Showing posts with label biodiversity. Show all posts
Showing posts with label biodiversity. Show all posts

Tuesday, May 24, 2016

The Forecast for Taimen

One of the best things about taimen, the world’s largest and most idiosyncratic salmonid, is that they are related to trout. This is a bit like saying that one of the best things about tigers is their kinship with tabby cats, but the connection is undeniable.


When you see one coming full length for the fly—the green jaws, the broad shoulders, the red tail—the conflict between what you think you know about trout and what you are about to learn provides an excruciating tension.

As you might guess, taimen prefer wild rivers and wild country. One of the rivers where I work, in the valley where Genghis Khan was born, is as undomesticated as they come. By long-term agreement with local, provincial, and national governments, there are no hatcheries, no hotels, no dams, no mines, no commercial logging, and no motorized boats along its banks.


In September 2013, when Sage Flyfishing’s technical service manager visited the river, the weather was far from tame. A series of cold fronts had frog-marched across northern Mongolia, and the leaves on the currant bushes gleamed damp and red. Although the once-in-a-generation flooding had mercifully subsided, the water was still high. In fact, a resupply vehicle from the capital Ulaanbaatar had become bogged down many miles from our first camp, while attempting to ford what is usually a shallow tributary.

Recorded data ::
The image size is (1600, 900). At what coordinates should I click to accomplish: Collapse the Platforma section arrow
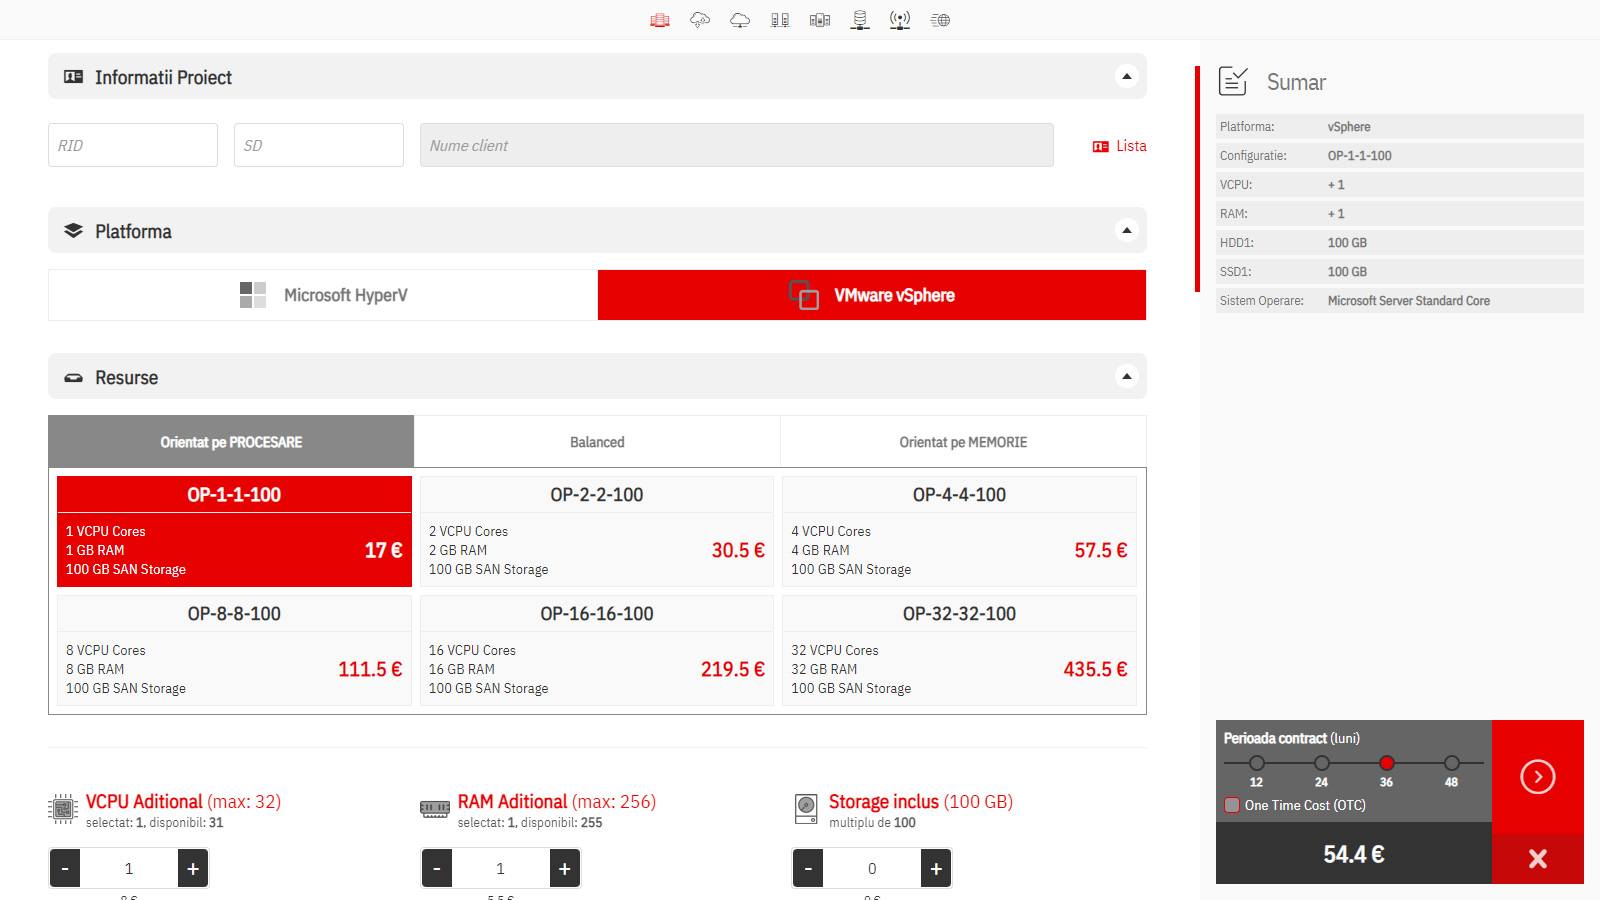pos(1127,231)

Written request 1 ::
From the taimen post, translate this sentence into Spanish: "As you might guess, taimen prefer wild rivers and wild country."
Written request 2 ::
Please summarize the taimen post in two sentences.
The lines have nothing to do with the taimen post.

Written response 1 ::
Como podrías imaginar, los taimen prefieren los ríos salvajes y las tierras salvajes.

Written response 2 ::
The taimen, the world's largest and most idiosyncratic salmonid, is related to trout, and seeing one come for the fly pits what anglers think they know about trout against what they are about to learn. Taimen prefer wild rivers like one in the valley where Genghis Khan was born, which has no hatcheries, hotels, dams, mines, commercial logging, or motorized boats, and its water was still high in September 2013 after rare flooding.